Somatic substitution/small insertions and deletions were applied to PyClone by default to analyze the clonal structure using a Bayesian clustering method48. Cancer cell fraction was calculated with the mean of predicted cellular frequencies. The cluster with the highest mean VAF was identified as the clonal cluster, and mutations in this cluster were clonal mutations. Meanwhile, other clusters and mutations were considered subclonal.

ctDNA sequencing and analysis (Guardant360)

ctDNA was evaluated using the commercially available Guardant360™ assay (Guardant Health, Inc., Redwood City, CA) to evaluate up to 83 cancer-related genes as previously described49. The Guardant360 assay is a comprehensive genomic profiling assay that identifies single-nucleotide variants (SNVs), insertions and deletions, fusions, and amplifications50. The assay covers complete exon sequencing of multiple genes, including EGFR, ERBB2, and KRAS. During the collection period, the assay included 74 to 83 genes. The NGS testing was performed as part of standard clinical care in a CLIA-certified and College of American Pathologists accredited laboratory51. Blood was collected in two 10 mL Streck tubes and processed plasma was evaluated for single-nucleotide variants (SNVs), insertions-deletions (indels), gene fusions/rearrangements, and copy number variants (CNVs)51. Mutations were annotated using OncoKB to define pathogenic variants52. Synonymous mutations and variants of unknown significance were not considered to be clinically relevant but were included as indicators of tumor shed in the plasma. ERBB2 amplifications ≥2.2 copies were included in the Guardant360 cohort.

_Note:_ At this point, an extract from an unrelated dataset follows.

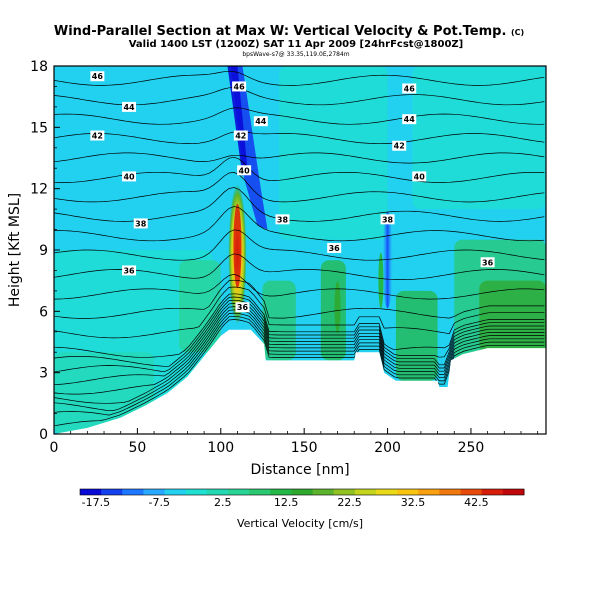 The height and width of the screenshot is (600, 600). I want to click on colorbar-tick-label: 42.5, so click(476, 502).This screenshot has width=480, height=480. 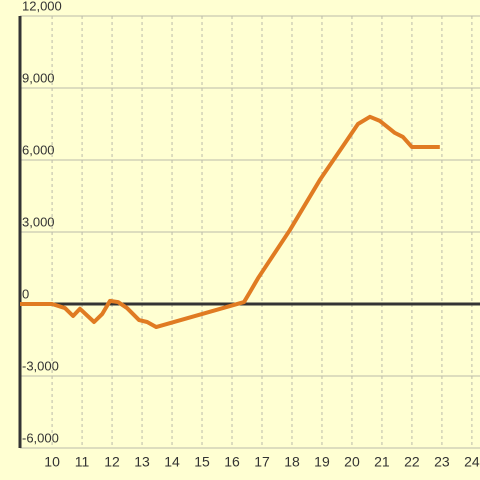 I want to click on x-tick-label: 17, so click(x=262, y=462).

Clonality analysis (Guardant360)

Variant clonality was determined by normalizing VAF to the maximum somatic VAF in a sample. Variants were classified as clonal if the normalized value was ≥0.5.

Statistical analysis

Statistical analyses were performed using R statistical software (version 4.1.3 for Windows). A comparison of categorical variables was conducted with Pearson’s χ2 test or Fisher’s exact tests. The Mann-Whiney U test and Student’s t-test were used for nonnormally and normally distributed continuous variables, respectively. The Kruskal-Wallis test was used to compare non-normally distributed continuous variables among three or more independently sampled groups. All statistical tests were performed with two-sided methods, and P < 0.05 was considered to indicate statistical significance.